FCC Orders a Brooklyn Man To Turn Off His Bitcoin Miner Because It Was Interfering With T-Mobile's Wireless Network (arstechnica.com)
A New York City resident was ordered to turn off his bitcoin miner after the Federal Communications Commission discovered that it was interfering with T-Mobile's wireless network. From a report: After receiving a complaint from T-Mobile about interference to its 700MHz LTE network in Brooklyn, New York, FCC agents in November 2017 determined that radio emissions in the 700MHz band were coming from the residence of a man named Victor Rosario. "When the interfering device was turned off the interference ceased," the FCC's enforcement bureau told Rosario in a "Notification of Harmful Interference" yesterday. "You identified the device as an Antminer S5 Bitcoin Miner. The device was generating spurious emissions on frequencies assigned to T-Mobile's broadband network and causing harmful interference." The FCC told Rosario that continued interference with T-Mobile's network while operating the device would be a violation of federal laws "and could subject the operator to severe penalties, including, but not limited to, substantial monetary fines, in rem arrest action to seize the offending radio equipment, and criminal sanctions including imprisonment."
I know right? You half expect Pai to check his bank statements before he makes any decision on who is interfering with whom.
How do you know he didn't? Sort of sounds like T-Mobile pays the FCC for spectrum and this guy doesn't.
I don't know, but it works for me.
What you want here isn't just a shield, it's a choke - the emission was probably via the power supply cable.
Plates? Please don't comment about things you don't understand. Openings have to be smaller than the wavelength of the noise being addressed. At 700 MHz easy. Wrap it in chicken wire, solder the edges, ground it, done. Doesn't have to be perfect.
This isn't antenna design. Anybody who flunked basic physics can build a faraday cage.
Shoplifters have had this down for years.
Wires, especially bundled with grounds, longer than a few wavelengths (power cords) or made up of twisted pairs (ethernet cables) make very shitty antennas.

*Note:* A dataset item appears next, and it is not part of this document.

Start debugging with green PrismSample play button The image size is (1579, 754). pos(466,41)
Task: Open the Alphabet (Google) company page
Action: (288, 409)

John McAfee 'It was like that time I hired that Bangkok prostitute; to do my taxes, while I fucked my accountant'
You misunderstand the actual power of the FCC. Their threats are NOT empty. They have the power to levy fines, have right of entry powers, etc. They don't give a fly fuck about two CB channels cross talking... but fuck with spectrum that's being used by a commercial or governmental entity and they'll drop a fucking hammer on your head.
I was once involved with a college radio station and due to an equipment malfunction (our attenuator failed) we were accidentally transmitting at a much higher power than we should have... the FCC showed up at a campus, exercised their right of entry, disconnected our receiver and then changed the locks. Needless to say, it was a fluckercluck.
Yes Francis, the world has gone crazy.
I used to be able to hear my neighbors shitty CB radio plus linear through my landline, TV, radio and microwave oven.
The FCC has very limited resources to investigate interference complaints, so RESIDENTIAL users generally go by the wayside.
Until they start interfering with a commercial radio service or public safety, at which point the FCC prioritizes a reponse --- i've heard the people who work for that agency say they try to have all complaints from businesses addressed within 10 days or less, and for public safety the time frame is 24 hours.
So if someone's pumping out CB with an Illegal 1Kilowatt amplifier; pinning the coax doesn't sound too unreasonable -- CB users are not legally to be using ANY kind of amplifiers anyways - the FCC generally just isn't there to quickly solve your personal RF woes caused by a neighbor anymore, unless they're making trouble for many people...
Unless you have a HAM licence to protect you can, more or less, ignore them.
Um... your license, If you have one, isn't even at risk, unless you have a bad history or refuse to cooperate with them and
allow station inspections or were being ridiculously negligent or doing deliberately doing something very bad like out-of-band
emissions, emitting an excessive wattage at ground levels, or failing to suppress harmonics...
Most cases of "interference" are just people using cheap electronics, TVs, Phones, etc which are inadequately shielded ---
in this case, the legal responsibility is for the people suffering interference to buy equipment of good design, instead.
To be a bit pedantic, the original post called out "tin foil". While I'm sure he meant aluminum foil and most likely has never actually seen tin foil, it was the predecessor of aluminum foil an it wold have worked much better than aluminum foil. It was far thicker, though probably not enough so to have worked completely.
To those who have never worked with RF, it is almost magical. Many thing, including skin effect, sound silly and are counter intuitive to those who have experience with DC and low frequencies. I recall an argument with a computer scientist who had added a new 10Base2 drop by inserting a "T" connector into the network line in his office and then dropped an RG58 to another piece of equipment. Transmission lines were WAY beyond his ken and I'm not sure he ever believed me, but I did fix his network.
Bonus old-timer points to those who know what 10Base2 is (or, more obscure, 10Broad36) without Googling for it.